Institutions undertaking one of the above described "merger transactions" must file an application with the FDIC. Transactions that do not involve a transfer of deposit liabilities typically do not require prior FDIC approval under the Bank Merger Act, unless the transaction involves the acquisition of all or substantially all of an institution's assets.
The Bank Merger Act prohibits the FDIC from approving any proposed merger transaction that would result in a monopoly, or would further a combination or conspiracy to monopolize or to attempt to monopolize the business of banking in any part of the United States. Similarly, the Bank Merger Act prohibits the FDIC from approving a proposed merger transaction whose effect in any section of the country may be substantially to lessen competition, or to tend to create a monopoly, or which in any other manner would be in restraint of trade. An exception may be made in the case of a merger transaction whose effect would be to substantially lessen competition, tend to create a monopoly, or otherwise restrain trade, if the FDIC finds that the anticompetitive effects of the proposed transaction are clearly outweighed in the public interest by the probable effect of the transaction in meeting the convenience and needs of the community to be served. For example, the FDIC may approve a merger transaction to prevent the probable failure of one of the institutions involved.
In every proposed merger transaction, the FDIC must also consider the financial and managerial resources and future prospects of the existing and proposed institutions, the convenience and needs of the community to be served, and the effectiveness of each insured depository institution involved in the proposed merger transaction in combating money-laundering activities, including in overseas branches.
II. Application Procedures
1. Application filing. Application forms and instructions may be obtained from the appropriate FDIC office. Completed applications and any other pertinent materials should be filed with the appropriate FDIC office. The application and related materials will be reviewed by the FDIC for compliance with applicable laws and FDIC rules and regulations. When all necessary information has been received, the application will be processed and a decision rendered by the FDIC.
2. Expedited processing. Section 303.64 of the FDIC rules and regulations (12 CFR 303.64) provides for expedited processing, which the FDIC will grant to eligible applicants. In addition to the eligible institution criteria provided for in §?303.2 (12 CFR 303.2), §?303.64 provides expedited processing criteria specifically applicable to proposed merger transactions.
3. Publication of notice.
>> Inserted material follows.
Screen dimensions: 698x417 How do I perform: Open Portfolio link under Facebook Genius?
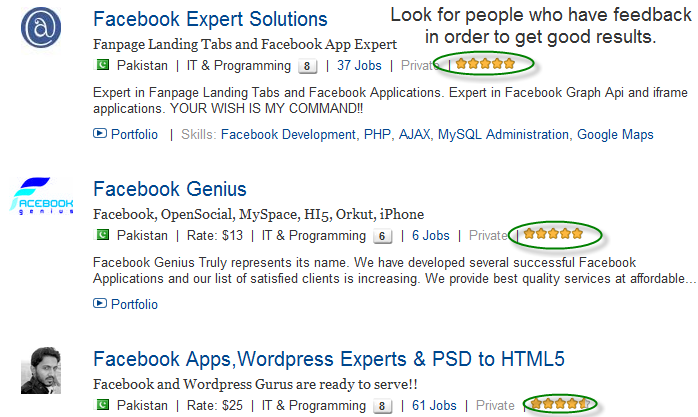pyautogui.click(x=126, y=304)
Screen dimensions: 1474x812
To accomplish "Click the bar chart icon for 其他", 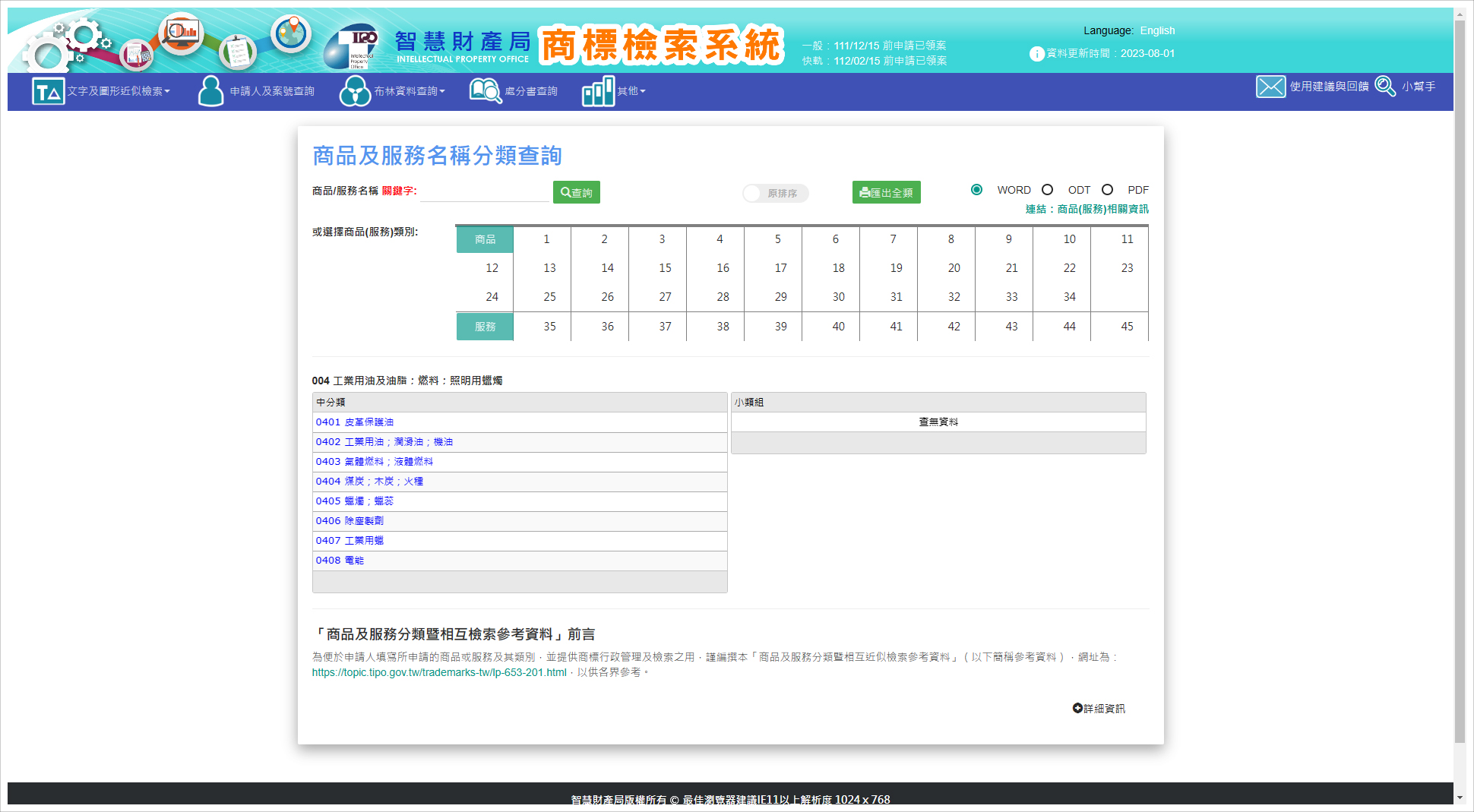I will (x=598, y=91).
The FDIC will not take final action on a merger application until notice of the proposed merger transaction is published in a newspaper or newspapers of general circulation in accordance with the requirements of section 18(c)(3) of the Federal Deposit Insurance Act. See §?303.65 of the FDIC rules and regulations (12 CFR 303.65). The applicant must furnish evidence of publication of the notice to the appropriate FDIC office following compliance with the publication requirement. See §?303.7(b) of the FDIC rules and regulations (12 CFR 303.7(b)).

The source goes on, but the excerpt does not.